**Selecting an Appropriate ADC Resolution**

When selecting an ADC for a system application, professional industry-standards do not

recommend selecting an ADC at the *EXACT *resolution required for the application.

Approximation errors in ADCs are commonly due to Differential Nonlinearity

(DNL), Unipolar Gain Approximation, and Offset Error, all contributing to a loss of resolution and dynamic range. “For example, a 12-bit ADC with 4LSBs of integral nonlinearity error can give only 10 bits of accuracy at best (assuming the offset and gain errors have been calibrated). [SOURCE] ” The figure below illustrates a DNL error in an ADC design.

***NOTE** LSB stands for Least Significant Bit!*

This ADC was designed for use with a 5kg load cell.
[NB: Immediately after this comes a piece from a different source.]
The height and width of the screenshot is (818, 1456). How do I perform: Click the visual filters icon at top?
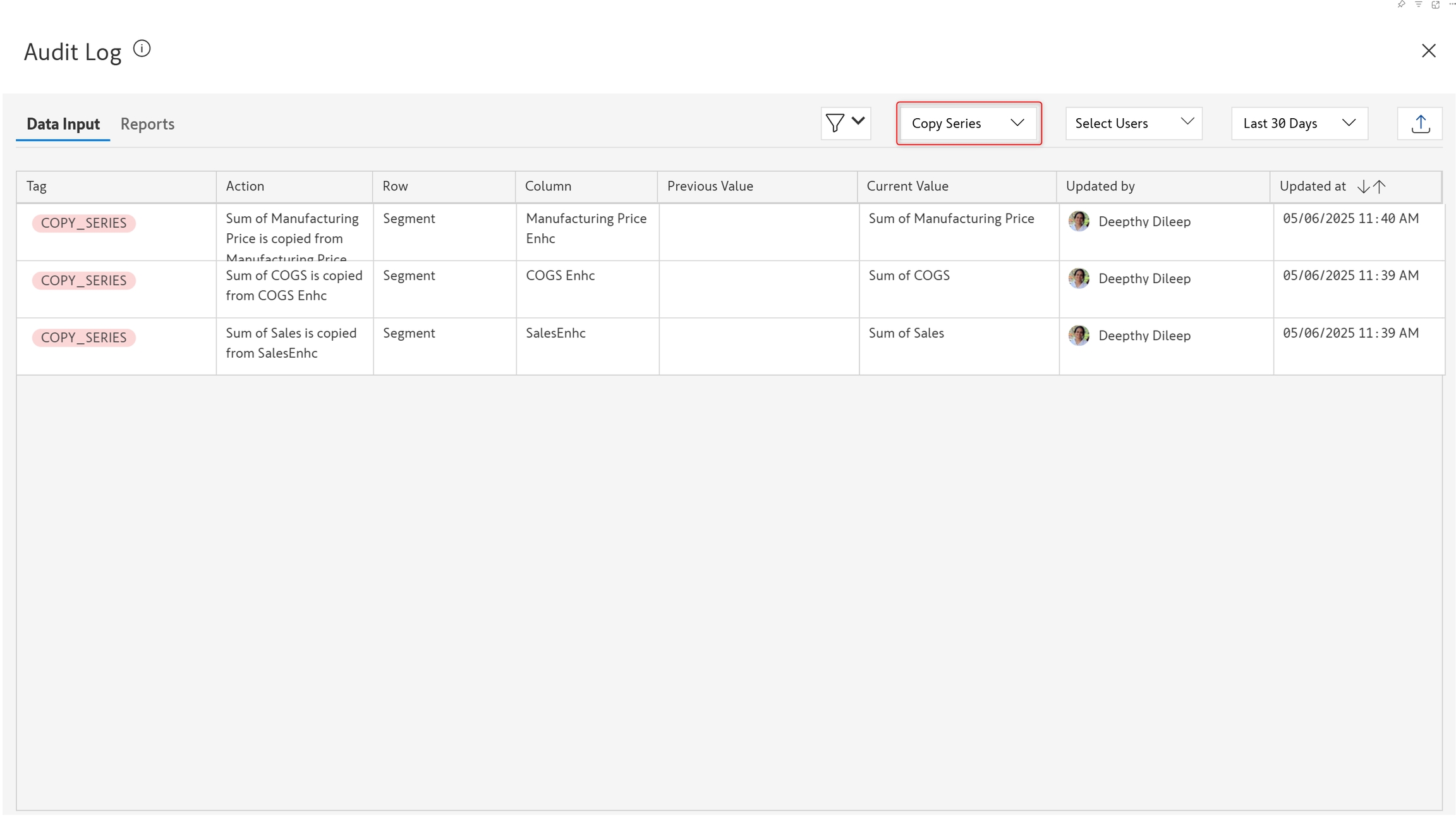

Thus, a 12-bit ADC for this project will provide at minimum, 10-bits, if not more, resolution. The majority of the calculations used for the design of the ADC will consider an “ideal” 12-bit ADC. However, quantitative losses due to the aforementioned errors will be anticipated in the testing and results of the ADC. It is theorized that if 10-bits, of a 12-bit ADC are within mode of “reliable” operation, this allows for an approximate 12% error in tolerance of engineering acceptability.

*Here, let's take n as our 12 bits of resolution!*

**What does this "bits per gram" value even represent?**

Bits per gram is not a unit, you're right! This calculation merely indicates to us that for use with a 5kg analog load cell, we won't *quite* have a whole "bit" to represent 1 gram of measurement to use our whole range. In a perfect world, if an object weighed 1 gram, we'd have 1 bit of resolution to capture that information. Since we're not quite there, we can assume our accuracy is going to be off *IF** *we intended to weigh 5kg objects; using our whole range. Instead, let's all agree to only weigh 4kg objects and leave that last whole 1kg as engineering tolerance!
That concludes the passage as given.